[TEXT SECTION]
════════
A moving ‘Liar’s Bench’ performance
Written by Admin
Editor’s note:
Marie Cochran attended the production of the “Liar’s Bench” on June 20
at the Mountain Heritage Center on the WCU campus and wrote this review
for The Smoky Mountain News.
I am very familiar with the term “the Liars Bench” in its
practice of casual storytelling among Southern men sitting in the
courthouse square and at barbershops; yet I was skeptical to hear this
lighthearted phrase associated with the account of 19 Black men who
drowned on a chain gang only decades after the Civil War.
As a disclaimer, for the last month I’ve been a witness to
the assemblage of information and a participant in debates that raged
about the proper way to engage a diverse audience. Yet, I waited like
every other audience member wondering whether “Tears in the Rain” would
be told as a gruesome ghost story, a sorrowful tale of faceless men who
perished in an unfortunate accident, or an insightful portrayal of a
human tragedy.
════════
[GIVEN ENTRIES]
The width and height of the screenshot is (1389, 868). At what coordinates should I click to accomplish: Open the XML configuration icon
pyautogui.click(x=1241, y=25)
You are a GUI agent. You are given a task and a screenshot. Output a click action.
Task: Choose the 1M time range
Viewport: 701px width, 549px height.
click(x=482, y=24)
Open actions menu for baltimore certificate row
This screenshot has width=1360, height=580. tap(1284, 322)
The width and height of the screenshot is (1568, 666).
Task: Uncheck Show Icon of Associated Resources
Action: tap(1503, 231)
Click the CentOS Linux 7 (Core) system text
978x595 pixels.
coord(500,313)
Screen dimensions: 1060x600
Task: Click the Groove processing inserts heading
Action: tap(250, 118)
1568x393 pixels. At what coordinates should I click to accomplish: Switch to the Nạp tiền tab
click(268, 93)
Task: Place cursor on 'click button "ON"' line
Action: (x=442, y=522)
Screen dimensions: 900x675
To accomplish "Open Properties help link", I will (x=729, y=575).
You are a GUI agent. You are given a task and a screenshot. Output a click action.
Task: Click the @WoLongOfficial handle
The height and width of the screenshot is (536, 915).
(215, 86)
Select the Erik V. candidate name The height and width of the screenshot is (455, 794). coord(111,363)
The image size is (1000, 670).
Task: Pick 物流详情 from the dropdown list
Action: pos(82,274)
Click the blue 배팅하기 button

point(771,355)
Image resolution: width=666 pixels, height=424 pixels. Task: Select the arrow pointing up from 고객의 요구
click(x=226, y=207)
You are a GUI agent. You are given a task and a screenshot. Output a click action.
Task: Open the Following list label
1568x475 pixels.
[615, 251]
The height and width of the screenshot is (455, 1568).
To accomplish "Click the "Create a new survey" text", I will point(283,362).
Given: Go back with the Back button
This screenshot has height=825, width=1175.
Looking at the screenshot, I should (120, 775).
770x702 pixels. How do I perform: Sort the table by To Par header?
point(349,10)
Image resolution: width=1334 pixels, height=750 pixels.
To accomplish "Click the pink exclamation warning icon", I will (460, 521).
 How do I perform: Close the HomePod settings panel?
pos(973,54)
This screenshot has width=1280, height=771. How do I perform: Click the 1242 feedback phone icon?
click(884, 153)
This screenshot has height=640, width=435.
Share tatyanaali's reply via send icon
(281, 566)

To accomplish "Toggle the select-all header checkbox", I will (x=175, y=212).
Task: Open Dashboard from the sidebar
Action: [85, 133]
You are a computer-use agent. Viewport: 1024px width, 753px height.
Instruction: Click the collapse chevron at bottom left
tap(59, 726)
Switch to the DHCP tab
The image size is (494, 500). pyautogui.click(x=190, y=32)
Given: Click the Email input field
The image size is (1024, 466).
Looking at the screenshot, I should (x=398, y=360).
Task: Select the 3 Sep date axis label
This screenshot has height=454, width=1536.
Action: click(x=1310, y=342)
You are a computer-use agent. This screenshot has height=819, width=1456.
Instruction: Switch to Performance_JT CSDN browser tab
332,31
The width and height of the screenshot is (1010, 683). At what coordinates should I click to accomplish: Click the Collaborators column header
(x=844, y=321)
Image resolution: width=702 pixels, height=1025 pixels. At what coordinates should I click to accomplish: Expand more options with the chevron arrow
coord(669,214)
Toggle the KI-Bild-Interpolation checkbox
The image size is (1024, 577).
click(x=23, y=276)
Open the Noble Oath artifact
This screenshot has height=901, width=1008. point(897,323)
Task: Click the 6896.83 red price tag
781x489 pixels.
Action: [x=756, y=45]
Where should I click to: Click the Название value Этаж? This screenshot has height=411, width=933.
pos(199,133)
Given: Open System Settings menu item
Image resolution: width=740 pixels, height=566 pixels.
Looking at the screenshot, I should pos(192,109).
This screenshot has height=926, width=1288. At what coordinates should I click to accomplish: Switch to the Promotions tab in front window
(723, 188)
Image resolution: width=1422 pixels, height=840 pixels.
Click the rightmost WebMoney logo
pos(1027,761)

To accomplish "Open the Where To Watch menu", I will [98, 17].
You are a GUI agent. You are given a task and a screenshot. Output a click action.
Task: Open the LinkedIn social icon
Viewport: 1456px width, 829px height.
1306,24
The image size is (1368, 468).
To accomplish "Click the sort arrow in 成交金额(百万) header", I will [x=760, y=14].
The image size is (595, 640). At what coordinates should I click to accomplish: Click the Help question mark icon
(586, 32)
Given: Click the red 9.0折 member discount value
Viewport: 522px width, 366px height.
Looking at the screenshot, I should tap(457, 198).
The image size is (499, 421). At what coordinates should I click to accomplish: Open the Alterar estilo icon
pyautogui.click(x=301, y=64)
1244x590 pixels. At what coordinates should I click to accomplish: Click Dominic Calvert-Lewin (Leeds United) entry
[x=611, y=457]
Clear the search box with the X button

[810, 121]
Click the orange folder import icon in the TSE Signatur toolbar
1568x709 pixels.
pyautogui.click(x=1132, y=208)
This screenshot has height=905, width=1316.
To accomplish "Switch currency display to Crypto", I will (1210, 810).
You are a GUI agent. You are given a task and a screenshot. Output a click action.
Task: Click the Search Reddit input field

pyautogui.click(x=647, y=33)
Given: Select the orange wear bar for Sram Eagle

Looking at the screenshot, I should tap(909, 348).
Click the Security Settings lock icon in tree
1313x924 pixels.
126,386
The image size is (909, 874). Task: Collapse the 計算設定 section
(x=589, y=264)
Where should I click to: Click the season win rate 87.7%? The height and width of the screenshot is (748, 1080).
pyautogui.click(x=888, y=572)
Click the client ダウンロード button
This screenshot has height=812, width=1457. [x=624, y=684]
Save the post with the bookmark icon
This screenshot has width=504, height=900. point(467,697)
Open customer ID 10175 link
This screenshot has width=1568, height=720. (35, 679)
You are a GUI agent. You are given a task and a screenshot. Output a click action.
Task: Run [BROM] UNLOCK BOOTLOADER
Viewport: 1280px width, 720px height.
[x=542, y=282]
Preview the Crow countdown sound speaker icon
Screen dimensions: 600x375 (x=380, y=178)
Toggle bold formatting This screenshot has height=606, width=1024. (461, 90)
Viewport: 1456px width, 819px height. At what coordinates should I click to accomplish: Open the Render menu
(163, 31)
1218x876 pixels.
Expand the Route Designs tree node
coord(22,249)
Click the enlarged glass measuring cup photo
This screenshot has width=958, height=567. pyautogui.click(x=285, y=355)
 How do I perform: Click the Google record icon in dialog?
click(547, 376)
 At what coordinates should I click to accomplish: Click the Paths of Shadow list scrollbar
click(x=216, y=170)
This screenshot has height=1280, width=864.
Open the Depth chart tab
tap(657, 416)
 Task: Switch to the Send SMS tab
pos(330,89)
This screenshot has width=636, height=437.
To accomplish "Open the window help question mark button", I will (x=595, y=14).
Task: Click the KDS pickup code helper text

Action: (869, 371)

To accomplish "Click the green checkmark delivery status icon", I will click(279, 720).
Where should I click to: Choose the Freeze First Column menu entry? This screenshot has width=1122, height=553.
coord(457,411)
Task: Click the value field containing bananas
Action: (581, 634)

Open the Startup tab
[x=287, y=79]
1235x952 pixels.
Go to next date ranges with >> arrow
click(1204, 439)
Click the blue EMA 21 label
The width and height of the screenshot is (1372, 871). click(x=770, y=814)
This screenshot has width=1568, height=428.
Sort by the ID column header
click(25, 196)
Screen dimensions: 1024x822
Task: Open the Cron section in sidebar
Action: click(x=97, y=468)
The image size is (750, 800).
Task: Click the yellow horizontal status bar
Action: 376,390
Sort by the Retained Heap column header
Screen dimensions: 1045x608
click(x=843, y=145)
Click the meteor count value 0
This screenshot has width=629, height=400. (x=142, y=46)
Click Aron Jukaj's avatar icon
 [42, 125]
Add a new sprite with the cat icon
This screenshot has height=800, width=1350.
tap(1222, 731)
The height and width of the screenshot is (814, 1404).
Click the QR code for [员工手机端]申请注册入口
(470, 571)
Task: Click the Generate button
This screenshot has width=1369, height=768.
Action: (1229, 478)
════════
[TASK OBJECTIVE]
The review of the "Liar's Bench" performance names the possible ways "Tears in the Rain" might be told. List all of them. The data plays no part in this exercise.

[FINAL RESULT]
- a gruesome ghost story
- a sorrowful tale of faceless men who perished in an unfortunate accident
- an insightful portrayal of a human tragedy